On June 29, President Trump sent out a diplomatic cable to embassies and consulates seeking to define what qualifies as a "bona fide relationships", excluding connections with refugee resettlement agencies, and clarifying that step-siblings and half-siblings are close family while grandparents and nephews are not.

==September Presidential Proclamation==
On September 24, 2017, Trump signed a new Presidential Proclamation replacing and expanding the March Executive Order. The Supreme Court canceled its hearing, and Solicitor General Noel Francisco then asked the Court to declare the case moot and also vacate the lower courts' judgments. On October 10, 2017, the Supreme Court did so with regard to the Fourth Circuit case. Justice Sonia Sotomayor dissented, saying the Court should not vacate the judgment below but only dismiss their review as improvidently granted.

===U.S. District Courts===
Plaintiffs next amended their complaints to challenge the September Presidential Proclamation. On October 18, 2017, Judge Theodore D. Chuang in Maryland issued a nationwide injunction prohibiting enforcement of the Proclamation against those with a bona fide relationship to the United States on the grounds it violated the United States Constitution.

On December 4, the Supreme Court issued an order allowing the September Proclamation to take effect, blocking all the lower court decisions from taking effect until after the Supreme Court rules on the matter, and encouraging both appeals courts to "render its decision with appropriate dispatch." Justices Ginsburg and Sotomayor voted against the brief, unsigned orders.

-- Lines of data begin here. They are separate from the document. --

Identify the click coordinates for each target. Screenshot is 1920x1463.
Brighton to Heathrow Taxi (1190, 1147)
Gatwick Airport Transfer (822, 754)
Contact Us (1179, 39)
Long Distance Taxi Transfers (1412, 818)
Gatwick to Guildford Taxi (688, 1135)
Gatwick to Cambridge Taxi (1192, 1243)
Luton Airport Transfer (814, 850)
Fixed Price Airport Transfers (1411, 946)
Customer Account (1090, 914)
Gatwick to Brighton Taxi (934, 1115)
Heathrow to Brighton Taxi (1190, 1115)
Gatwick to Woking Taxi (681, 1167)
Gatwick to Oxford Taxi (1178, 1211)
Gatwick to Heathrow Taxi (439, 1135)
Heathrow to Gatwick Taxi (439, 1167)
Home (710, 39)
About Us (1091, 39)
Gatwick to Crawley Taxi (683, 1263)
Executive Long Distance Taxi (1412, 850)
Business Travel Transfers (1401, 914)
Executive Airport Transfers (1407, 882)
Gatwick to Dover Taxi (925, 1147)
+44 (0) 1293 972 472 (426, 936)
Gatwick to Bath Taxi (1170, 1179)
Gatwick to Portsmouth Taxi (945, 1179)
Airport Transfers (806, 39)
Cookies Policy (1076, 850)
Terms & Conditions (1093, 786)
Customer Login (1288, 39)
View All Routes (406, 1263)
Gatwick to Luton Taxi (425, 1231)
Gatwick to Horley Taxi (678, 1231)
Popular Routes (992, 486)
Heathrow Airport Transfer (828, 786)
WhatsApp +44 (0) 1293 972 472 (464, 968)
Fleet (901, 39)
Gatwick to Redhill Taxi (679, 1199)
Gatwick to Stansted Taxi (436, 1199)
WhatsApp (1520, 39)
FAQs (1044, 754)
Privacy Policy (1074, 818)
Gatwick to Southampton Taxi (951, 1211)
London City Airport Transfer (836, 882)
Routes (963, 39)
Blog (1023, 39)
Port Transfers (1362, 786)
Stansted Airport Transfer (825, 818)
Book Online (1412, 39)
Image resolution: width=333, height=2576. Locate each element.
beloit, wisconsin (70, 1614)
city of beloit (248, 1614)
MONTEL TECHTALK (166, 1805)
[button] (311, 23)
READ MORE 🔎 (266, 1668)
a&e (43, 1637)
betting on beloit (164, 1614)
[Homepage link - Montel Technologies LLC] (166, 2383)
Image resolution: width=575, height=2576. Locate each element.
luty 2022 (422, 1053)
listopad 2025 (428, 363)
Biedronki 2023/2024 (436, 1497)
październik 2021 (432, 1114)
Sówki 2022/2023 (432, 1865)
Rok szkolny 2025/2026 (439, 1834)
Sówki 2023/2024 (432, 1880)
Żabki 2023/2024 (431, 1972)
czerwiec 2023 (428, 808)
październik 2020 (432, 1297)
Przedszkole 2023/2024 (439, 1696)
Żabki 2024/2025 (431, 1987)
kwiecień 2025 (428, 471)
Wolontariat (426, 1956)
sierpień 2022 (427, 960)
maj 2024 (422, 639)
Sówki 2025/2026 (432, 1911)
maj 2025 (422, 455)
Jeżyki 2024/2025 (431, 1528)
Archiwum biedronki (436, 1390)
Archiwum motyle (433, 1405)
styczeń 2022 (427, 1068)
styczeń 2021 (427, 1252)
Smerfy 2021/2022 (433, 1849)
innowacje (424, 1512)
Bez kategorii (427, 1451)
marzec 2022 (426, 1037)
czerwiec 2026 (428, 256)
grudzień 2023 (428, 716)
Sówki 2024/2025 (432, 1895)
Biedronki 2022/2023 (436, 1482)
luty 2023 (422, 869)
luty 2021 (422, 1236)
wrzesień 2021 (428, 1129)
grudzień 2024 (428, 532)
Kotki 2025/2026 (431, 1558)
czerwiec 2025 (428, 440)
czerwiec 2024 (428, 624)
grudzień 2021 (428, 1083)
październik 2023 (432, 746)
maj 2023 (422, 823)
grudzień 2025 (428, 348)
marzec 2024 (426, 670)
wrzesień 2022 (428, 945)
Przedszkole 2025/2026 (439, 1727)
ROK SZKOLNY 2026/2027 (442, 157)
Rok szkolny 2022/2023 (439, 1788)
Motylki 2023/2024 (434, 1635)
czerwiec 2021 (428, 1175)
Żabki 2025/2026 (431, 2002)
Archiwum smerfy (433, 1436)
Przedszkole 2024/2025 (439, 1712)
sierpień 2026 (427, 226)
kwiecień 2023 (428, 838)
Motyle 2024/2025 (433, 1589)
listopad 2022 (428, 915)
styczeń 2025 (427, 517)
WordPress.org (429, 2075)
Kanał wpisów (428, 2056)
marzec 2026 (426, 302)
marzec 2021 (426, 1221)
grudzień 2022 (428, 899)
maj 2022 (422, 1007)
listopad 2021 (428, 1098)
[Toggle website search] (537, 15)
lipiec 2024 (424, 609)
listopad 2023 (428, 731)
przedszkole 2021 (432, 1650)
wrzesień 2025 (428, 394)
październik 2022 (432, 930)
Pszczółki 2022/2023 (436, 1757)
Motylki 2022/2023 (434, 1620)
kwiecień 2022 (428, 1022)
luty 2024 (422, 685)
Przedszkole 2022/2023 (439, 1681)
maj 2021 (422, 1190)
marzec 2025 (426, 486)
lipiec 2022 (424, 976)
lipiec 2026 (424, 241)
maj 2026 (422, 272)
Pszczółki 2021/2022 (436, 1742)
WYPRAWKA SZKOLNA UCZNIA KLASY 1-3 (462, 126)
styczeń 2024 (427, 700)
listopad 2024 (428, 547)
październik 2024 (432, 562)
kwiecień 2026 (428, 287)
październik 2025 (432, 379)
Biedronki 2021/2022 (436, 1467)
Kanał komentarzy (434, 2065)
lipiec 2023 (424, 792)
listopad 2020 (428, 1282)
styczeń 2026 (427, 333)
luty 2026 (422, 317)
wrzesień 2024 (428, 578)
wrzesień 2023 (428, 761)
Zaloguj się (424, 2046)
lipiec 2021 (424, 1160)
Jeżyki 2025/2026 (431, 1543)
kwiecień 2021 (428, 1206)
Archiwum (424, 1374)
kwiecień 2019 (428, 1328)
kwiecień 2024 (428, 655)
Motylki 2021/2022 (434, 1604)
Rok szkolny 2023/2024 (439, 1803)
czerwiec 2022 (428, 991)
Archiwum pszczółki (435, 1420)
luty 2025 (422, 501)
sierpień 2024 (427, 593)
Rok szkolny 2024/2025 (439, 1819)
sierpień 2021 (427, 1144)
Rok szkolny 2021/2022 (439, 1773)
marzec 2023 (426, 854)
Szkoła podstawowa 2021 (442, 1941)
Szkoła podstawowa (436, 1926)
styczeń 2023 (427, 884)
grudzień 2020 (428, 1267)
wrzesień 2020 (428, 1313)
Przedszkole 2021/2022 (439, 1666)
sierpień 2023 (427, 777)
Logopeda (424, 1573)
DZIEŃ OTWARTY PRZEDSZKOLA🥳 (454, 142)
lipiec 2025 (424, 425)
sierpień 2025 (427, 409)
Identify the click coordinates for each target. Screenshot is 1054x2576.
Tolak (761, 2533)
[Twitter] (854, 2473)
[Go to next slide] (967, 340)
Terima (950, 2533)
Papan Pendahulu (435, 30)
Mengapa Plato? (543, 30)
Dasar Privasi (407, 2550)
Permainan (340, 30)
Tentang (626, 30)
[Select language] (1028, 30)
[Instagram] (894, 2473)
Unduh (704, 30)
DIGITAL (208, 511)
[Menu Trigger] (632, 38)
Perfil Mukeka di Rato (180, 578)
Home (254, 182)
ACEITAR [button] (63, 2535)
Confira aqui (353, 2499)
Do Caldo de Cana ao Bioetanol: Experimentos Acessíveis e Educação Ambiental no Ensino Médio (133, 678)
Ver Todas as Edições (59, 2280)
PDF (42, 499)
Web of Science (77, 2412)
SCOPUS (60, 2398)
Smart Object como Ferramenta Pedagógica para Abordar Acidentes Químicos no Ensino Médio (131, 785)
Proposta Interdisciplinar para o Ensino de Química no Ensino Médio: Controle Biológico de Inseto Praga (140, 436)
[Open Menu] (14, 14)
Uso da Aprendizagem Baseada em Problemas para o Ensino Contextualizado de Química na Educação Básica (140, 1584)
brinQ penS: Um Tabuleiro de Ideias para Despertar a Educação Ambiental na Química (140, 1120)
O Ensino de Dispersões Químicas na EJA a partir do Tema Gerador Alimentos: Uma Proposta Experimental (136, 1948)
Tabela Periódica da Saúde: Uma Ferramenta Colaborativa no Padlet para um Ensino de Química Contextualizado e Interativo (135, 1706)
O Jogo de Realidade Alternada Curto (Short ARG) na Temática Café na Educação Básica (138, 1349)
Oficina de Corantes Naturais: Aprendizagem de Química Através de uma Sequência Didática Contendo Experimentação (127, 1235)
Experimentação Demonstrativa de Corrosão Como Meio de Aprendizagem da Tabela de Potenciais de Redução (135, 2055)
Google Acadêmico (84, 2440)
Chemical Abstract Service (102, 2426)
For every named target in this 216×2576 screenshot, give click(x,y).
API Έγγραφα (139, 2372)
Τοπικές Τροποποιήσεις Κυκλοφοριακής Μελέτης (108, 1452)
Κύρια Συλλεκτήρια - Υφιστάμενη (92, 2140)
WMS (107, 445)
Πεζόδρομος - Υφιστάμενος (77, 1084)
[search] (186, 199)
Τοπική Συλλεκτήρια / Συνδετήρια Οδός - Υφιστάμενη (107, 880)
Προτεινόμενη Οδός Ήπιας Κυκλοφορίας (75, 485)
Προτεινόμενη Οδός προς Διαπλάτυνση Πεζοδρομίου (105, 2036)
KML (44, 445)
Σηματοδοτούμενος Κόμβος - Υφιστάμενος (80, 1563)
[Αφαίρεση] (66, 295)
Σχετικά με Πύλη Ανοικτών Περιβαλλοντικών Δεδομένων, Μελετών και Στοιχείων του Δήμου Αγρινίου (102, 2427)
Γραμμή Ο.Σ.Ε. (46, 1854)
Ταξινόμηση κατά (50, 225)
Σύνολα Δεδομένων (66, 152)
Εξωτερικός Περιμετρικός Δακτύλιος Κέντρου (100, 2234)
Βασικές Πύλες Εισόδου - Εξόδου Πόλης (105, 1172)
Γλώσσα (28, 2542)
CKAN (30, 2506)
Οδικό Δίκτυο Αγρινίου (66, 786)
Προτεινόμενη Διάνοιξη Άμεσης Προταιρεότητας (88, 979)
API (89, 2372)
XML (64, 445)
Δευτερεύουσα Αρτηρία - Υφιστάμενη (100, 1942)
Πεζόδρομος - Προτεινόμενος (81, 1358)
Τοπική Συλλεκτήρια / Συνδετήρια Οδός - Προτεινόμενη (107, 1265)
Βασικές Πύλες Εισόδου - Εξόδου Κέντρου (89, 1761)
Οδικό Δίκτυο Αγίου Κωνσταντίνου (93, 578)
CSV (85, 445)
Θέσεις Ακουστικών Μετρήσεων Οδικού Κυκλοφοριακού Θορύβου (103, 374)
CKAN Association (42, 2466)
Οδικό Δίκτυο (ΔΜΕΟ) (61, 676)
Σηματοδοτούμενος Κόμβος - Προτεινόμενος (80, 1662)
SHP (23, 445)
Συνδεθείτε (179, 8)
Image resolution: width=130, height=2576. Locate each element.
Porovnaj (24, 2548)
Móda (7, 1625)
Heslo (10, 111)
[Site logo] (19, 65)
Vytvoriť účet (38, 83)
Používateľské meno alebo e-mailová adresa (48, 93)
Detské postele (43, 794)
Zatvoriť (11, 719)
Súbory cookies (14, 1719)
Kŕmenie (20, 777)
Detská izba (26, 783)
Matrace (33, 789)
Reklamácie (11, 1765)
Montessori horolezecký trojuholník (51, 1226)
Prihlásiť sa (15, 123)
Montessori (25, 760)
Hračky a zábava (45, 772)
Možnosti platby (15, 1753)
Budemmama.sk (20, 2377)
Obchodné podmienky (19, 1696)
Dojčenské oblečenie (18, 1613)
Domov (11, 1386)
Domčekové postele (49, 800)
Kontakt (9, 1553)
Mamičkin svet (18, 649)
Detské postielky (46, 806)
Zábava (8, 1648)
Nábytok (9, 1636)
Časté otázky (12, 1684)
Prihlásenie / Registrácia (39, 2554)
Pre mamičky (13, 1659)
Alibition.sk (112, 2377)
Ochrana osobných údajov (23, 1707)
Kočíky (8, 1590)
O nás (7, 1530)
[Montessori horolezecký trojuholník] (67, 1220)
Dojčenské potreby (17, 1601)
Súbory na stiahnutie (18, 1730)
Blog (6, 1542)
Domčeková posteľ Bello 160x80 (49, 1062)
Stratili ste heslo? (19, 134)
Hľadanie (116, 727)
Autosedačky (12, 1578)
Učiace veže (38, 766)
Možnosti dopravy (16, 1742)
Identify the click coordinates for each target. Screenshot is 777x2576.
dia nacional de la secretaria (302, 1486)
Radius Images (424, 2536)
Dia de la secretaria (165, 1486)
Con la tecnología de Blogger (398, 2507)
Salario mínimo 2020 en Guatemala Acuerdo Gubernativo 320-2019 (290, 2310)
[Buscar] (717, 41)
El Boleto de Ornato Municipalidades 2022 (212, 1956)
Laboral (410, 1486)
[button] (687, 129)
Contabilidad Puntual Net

===U.S. Courts of Appeals===
On February 15, 2018, the en banc Fourth Circuit affirmed the Maryland injunction against the Proclamation by a vote of 9–4. Chief Judge Roger Gregory, writing for the majority, found that the Proclamation likely violated the Establishment Clause of the U.S. Constitution. In his dissent, Judge Paul V. Niemeyer argued that the majority erred by considering comments made by President Trump. Judge William Byrd Traxler Jr., who had joined the circuit majority in May, now dissented. The Circuit Courts' judgments remained stayed by the December 4 Supreme Court order.